When it comes to playing in Chapel Hill, Clemson is the college basketball version of Sisyphus.
He’s the tragic Greek mythological figure condemned by the gods to spend eternity pushing a giant boulder up a mountain. Every time he gets the rock close to the top, it rolls back down, forcing him to start all over again.
It’s happened to the Tigers 58 times in a row now.
Tuesday night, coach Brad Brownell and his team will try to end their endless string of futility and beat the Tar Heels in Chapel Hill for the first time ever. Their 0-58 all-time record on UNC’s home floor — which includes an 0-27 mark at the Smith Center — is the longest road losing streak to a single opponent in NCAA history.
But with Clemson ranked 20th at 15-2 and the Tar Heels having already lost once to a team from the South Carolina upstate this season, the Tigers figure to have a legitimate shot at finally getting that proverbial boulder over the top of the (Chapel) hill.
Then again, this isn’t the first time circumstances have allowed them to get their hopes up.
Here a few examples of Clemson’s previous best chances to forever put an end to a streak both sides insist they don’t talk ever think or talk about, only to come away with an all-too-familiar result:
■ 2002: Matt Doherty’s team was well on its way to a disastrous 8-20 finish when it met the Tigers on Senior Night. If ever there was a time Clemson was destined to win in Chapel Hill, this was it. And yet, as it always seems to do at home against the Tigers, even this rag-tag bunch of Tar Heels rose to the occasion, rolling to a 96-78 victory behind a 28-point performance from Jason Capel.
■ 2008: Of all the heartbreaks Clemson has suffered on UNC’s home floor, none hurt more than this memorable epic. The Tigers forced turnovers on the Tar Heels’ first five possessions and jumped out to an 8-0 start. Their dominance continued for most of the game and with just under three minutes remaining, a James Mays appeared to put an exclamation point on the Tigers’ long-awaited moment of glory with a dunk with just under three minutes remaining. But UNC wasn’t going to go down that quietly. It rallied back and with the help of a missed free throw by 80-percent shooter Demontez Stit, finished on a 14-3 run to tie the game. All-American Tyler Hansbrough then scored 13 of his 39 points in the first and second overtimes to prolong the Tigers’ misery — 103-93.

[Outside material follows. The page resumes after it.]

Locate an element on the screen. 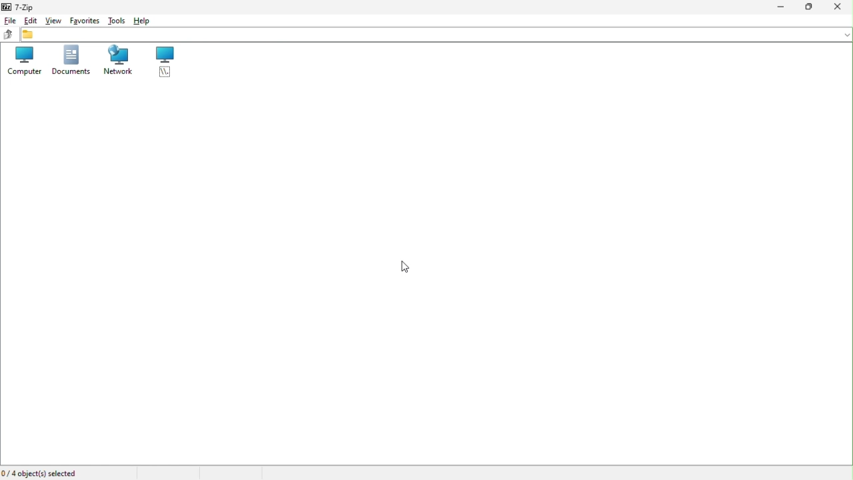 The height and width of the screenshot is (480, 853). Documents is located at coordinates (72, 62).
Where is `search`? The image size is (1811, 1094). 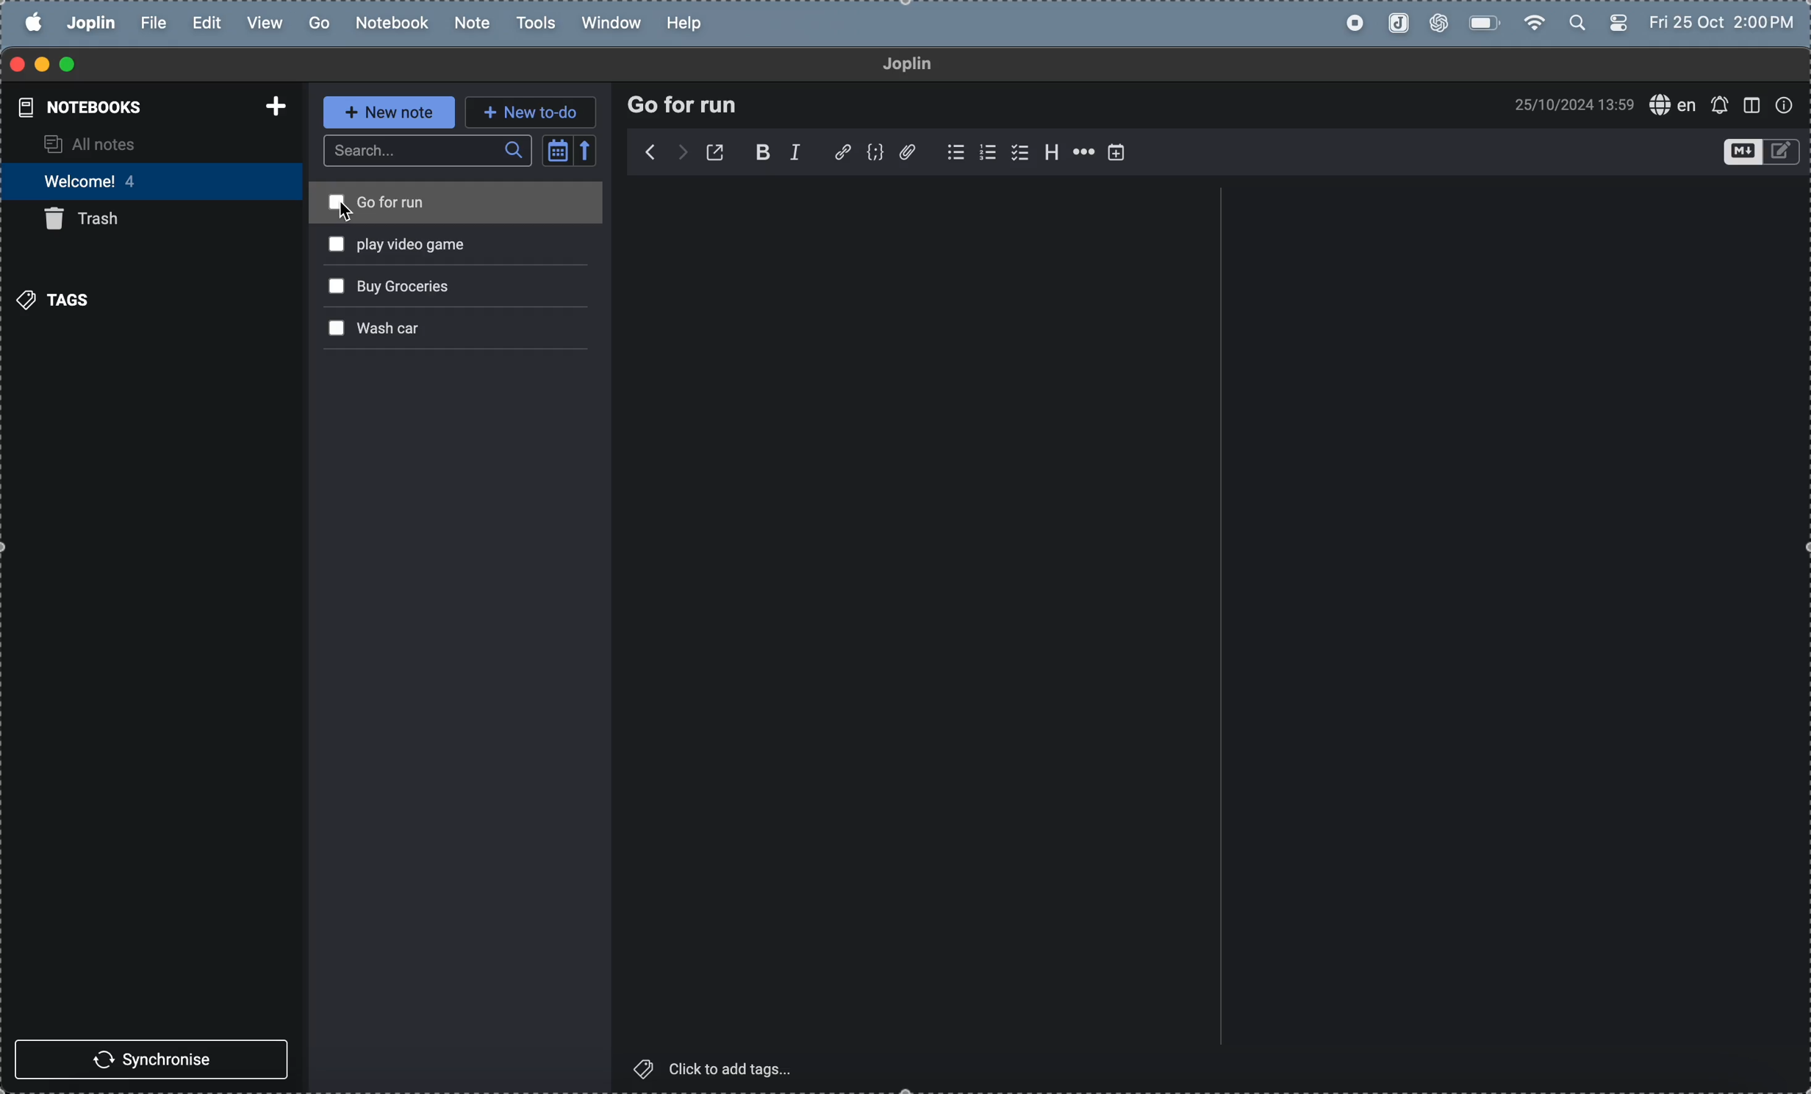
search is located at coordinates (423, 151).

■ 2011: Clemson’s hopes were once again raised, with UNC was coming off a 20-point loss to a Georgia Tech team it had beaten by 15 only a few days earlier. This time the Tigers fell behind big early, only to mount a spirited comeback of their own. They tied the game on a Stit 3-pointer with 7½ minutes left. But like Sisyphus and his boulder, they weren’t able to manage that one final push to get to the other side of the hill. Harrison Barnes hit a 3-pointer to put UNC back ahead and Clemson failed to score over the final four minutes of a 75-65 defeat.
■ 2014: UNC once again seemed vulnerable after stumbling out of the gate by losing four of its first five ACC games and Clemson was riding after scoring an upset victory against Duke.

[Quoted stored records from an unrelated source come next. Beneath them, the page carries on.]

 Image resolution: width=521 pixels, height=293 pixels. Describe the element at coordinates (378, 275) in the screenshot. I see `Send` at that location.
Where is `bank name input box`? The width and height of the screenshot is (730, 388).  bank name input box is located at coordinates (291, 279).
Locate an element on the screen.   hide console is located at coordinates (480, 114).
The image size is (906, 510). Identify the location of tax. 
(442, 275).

None of that mattered, though, as James Michael McAdoo scored 22 points to help the Tar Heels open up a 31-point lead midway through the second half on the way to an 80-61 rout.
■ 1997: The Tigers, coming off an upset of the Tar Heels at the previous season’s ACC tournament, were ranked No. 2 in the nation and were 16-1 when they came to Chapel Hill. Their coach Rick Barnes, a North Carolina native, was licking his chops over the prospect of finally getting the best of UNC at the building named after his personal foil, Dean Smith. But it wasn’t to be, yet again, as Vince Carter and Antawn Jamison led the 19th-ranked Tar Heels to a 61-48 win.
■ 1990: Clemson was on its way to the ACC regular season championship, but even with a formidable front line featuring future NBA stars Elden Campbell and Dale Davis, it still couldn’t overcome the Tar Heels, who rode the play of Rick Fox, King Rice and current UNC assistant coach Hubert Davis to a resounding 83-60 victory.
■ 1980: As is the case this year, both teams came into the game ranked, with Clemson at No. 12 and UNC at No. 13. The teams were as closely matched on the court as they were in the polls, but the order was reversed as the Tar Heels prevailed 73-70.
■ 1939: The streak started in 1926 with the first game ever between the schools, but it almost ended before it ever really got a chance to start in 1939 when Clemson fell a single point short, 24-23. It was one of just two one-point losses out of the 58, with the other coming in 1974. There have also been a pair of two-point heartbreakers in 1975 and 2003. By contrast, 50 of the 50 games have been decided by double digits.